Many in the audience spoke out against Gilligan's remarks, and the former governor was forced to stop speaking. At this point a leader of the Committee for the March for Justice took the microphone and implored the audience, in the name of maintaining the “coalition,” to let Gilligan speak.
The main political aim of the clergymen, union leaders, businessmen and civil rights officials who organized the march was to convince workers and youth that the city's political establishment, and in particular, the Democratic Party, was responsive to their demands for economic and social justice. A leaflet distributed by the Committee for the March for Justice acknowledged the fear among these elements that anger against city officials was reaching a breaking point. “We have worked hard to prevent our march from being distracted and devalued by violence on the part of some who correctly feel frustrated with the lack of progress,” the leaflet read. It went on to appeal to city officials, and even the Fraternal Order of Police, to demonstrate concern for the protesters' demands, or face the possibility of a “long hot summer.”
Another section of the Cincinnati political establishment held a separate meeting on June 2 in an effort to present itself as more militant. However, the “Black Caucus,” which included Cincinnati's former mayor, Dwight Tillery, various religious leaders, including officials of the Nation of Islam, and other black nationalists, presented no serious alternative to the official demonstration. Instead they told an audience of 400 to 500 people that the answer was more black-owned businesses, voter registration drives and “black political empowerment”—slogans that have been used for decades to divert minority youth and workers into the dead end of racial politics and help the corporate and political establishment divide the working class.
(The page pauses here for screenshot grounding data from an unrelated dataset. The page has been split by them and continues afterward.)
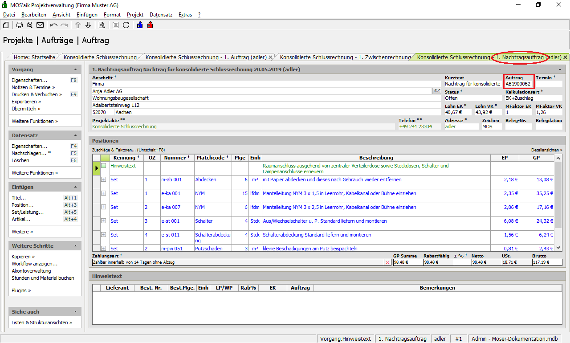Viewport: 570px width, 343px height.
Task: Collapse the Einfügen sidebar panel
Action: tap(75, 188)

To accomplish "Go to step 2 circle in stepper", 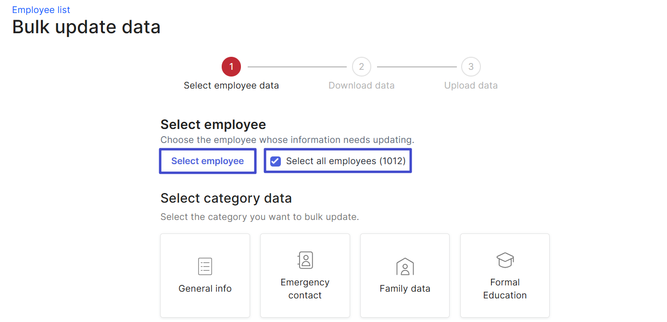I will coord(361,67).

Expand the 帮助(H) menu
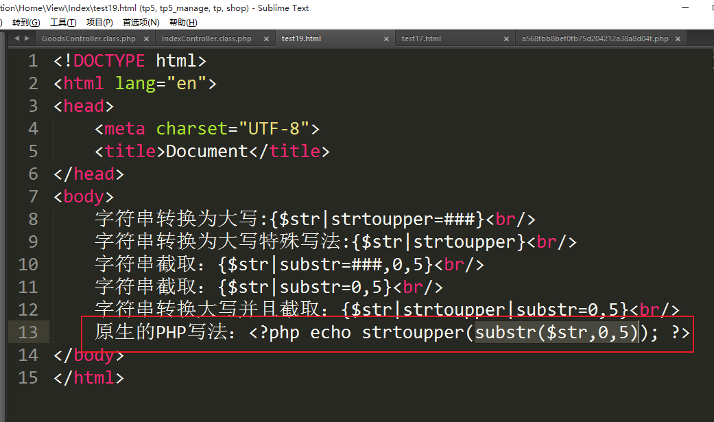click(x=183, y=23)
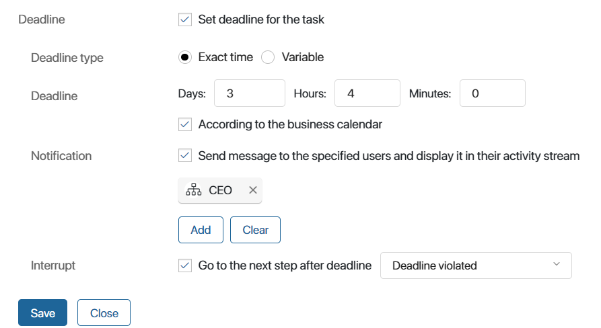Image resolution: width=601 pixels, height=328 pixels.
Task: Click the chevron arrow of Deadline violated dropdown
Action: pyautogui.click(x=557, y=264)
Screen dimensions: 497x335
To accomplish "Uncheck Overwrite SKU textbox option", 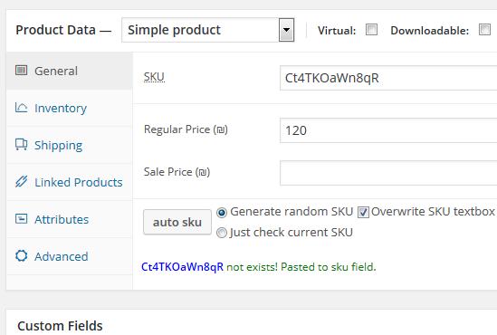I will 363,212.
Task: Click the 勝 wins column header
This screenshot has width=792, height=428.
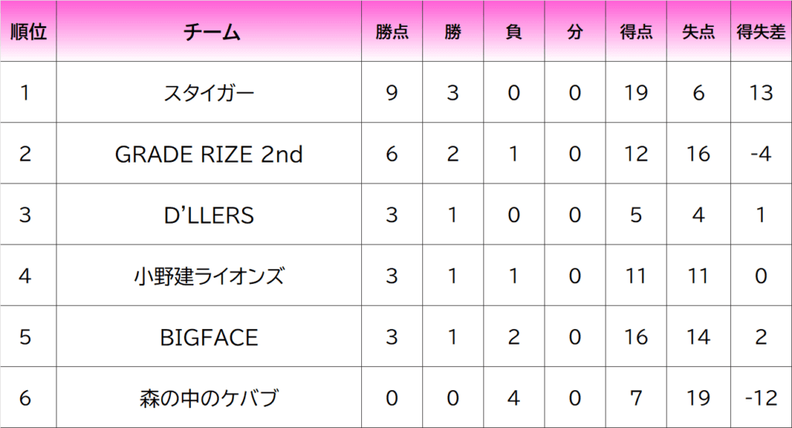Action: 453,31
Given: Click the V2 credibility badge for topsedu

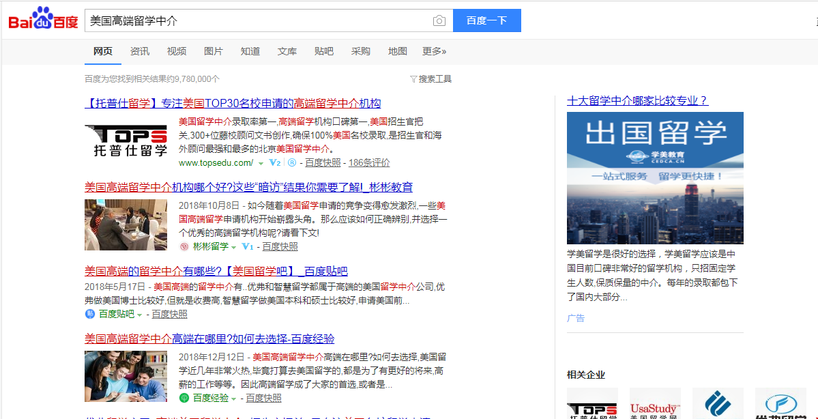Looking at the screenshot, I should click(275, 163).
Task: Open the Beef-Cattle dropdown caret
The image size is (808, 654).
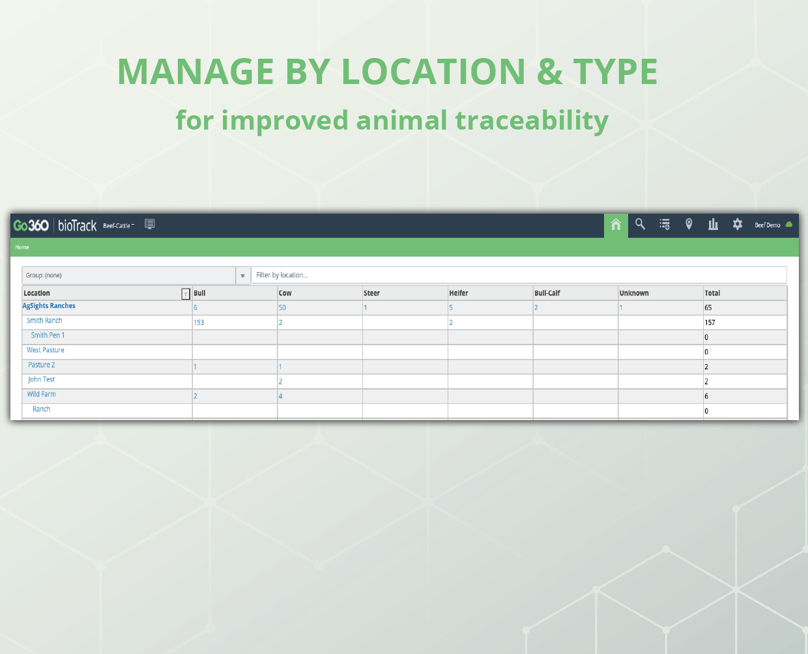Action: pyautogui.click(x=133, y=224)
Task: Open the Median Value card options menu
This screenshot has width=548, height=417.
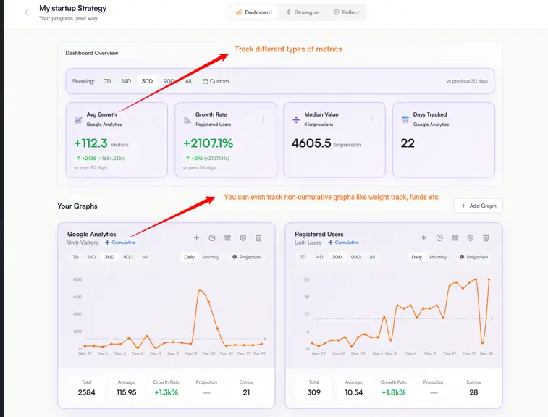Action: [x=372, y=119]
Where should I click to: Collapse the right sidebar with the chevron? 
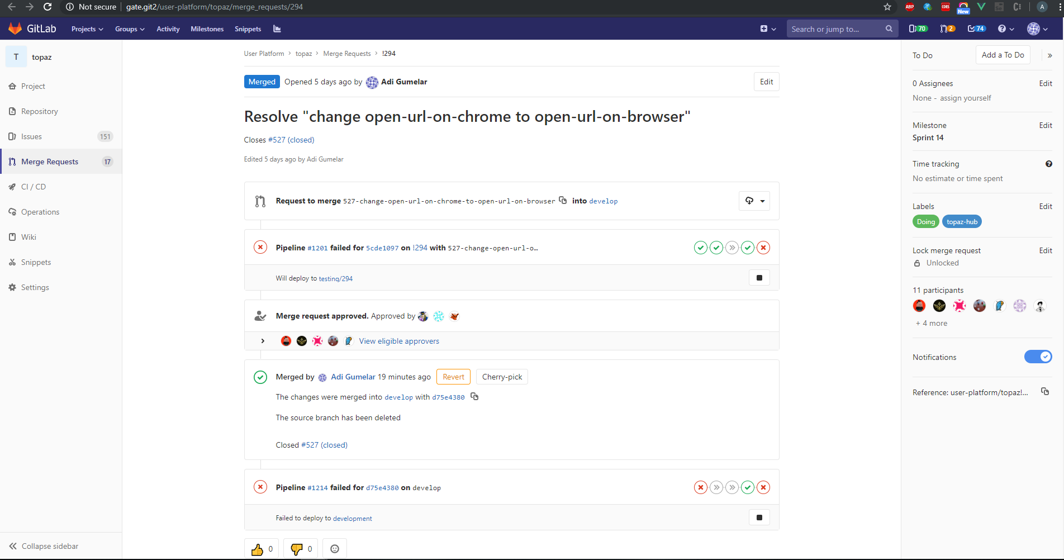1050,55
At a forum in Cincinnati on the eve of the demonstration, SEP supporter Jim Lawrence, a retired General Motors auto worker from nearby Dayton, Ohio, told the audience: “Racism has long been used against the working class to set us one against the other. Today, with growing social inequality affecting every section of the working class, the wealthy elite in America is seeking to establish new forms of rule. This can be seen with the increase in police repression and the theft of the 2000 presidential election by the Republican right. The wimpish Democrats won't save us or defend our rights. For that we need an independent party that is dedicated to the unity of the working class.”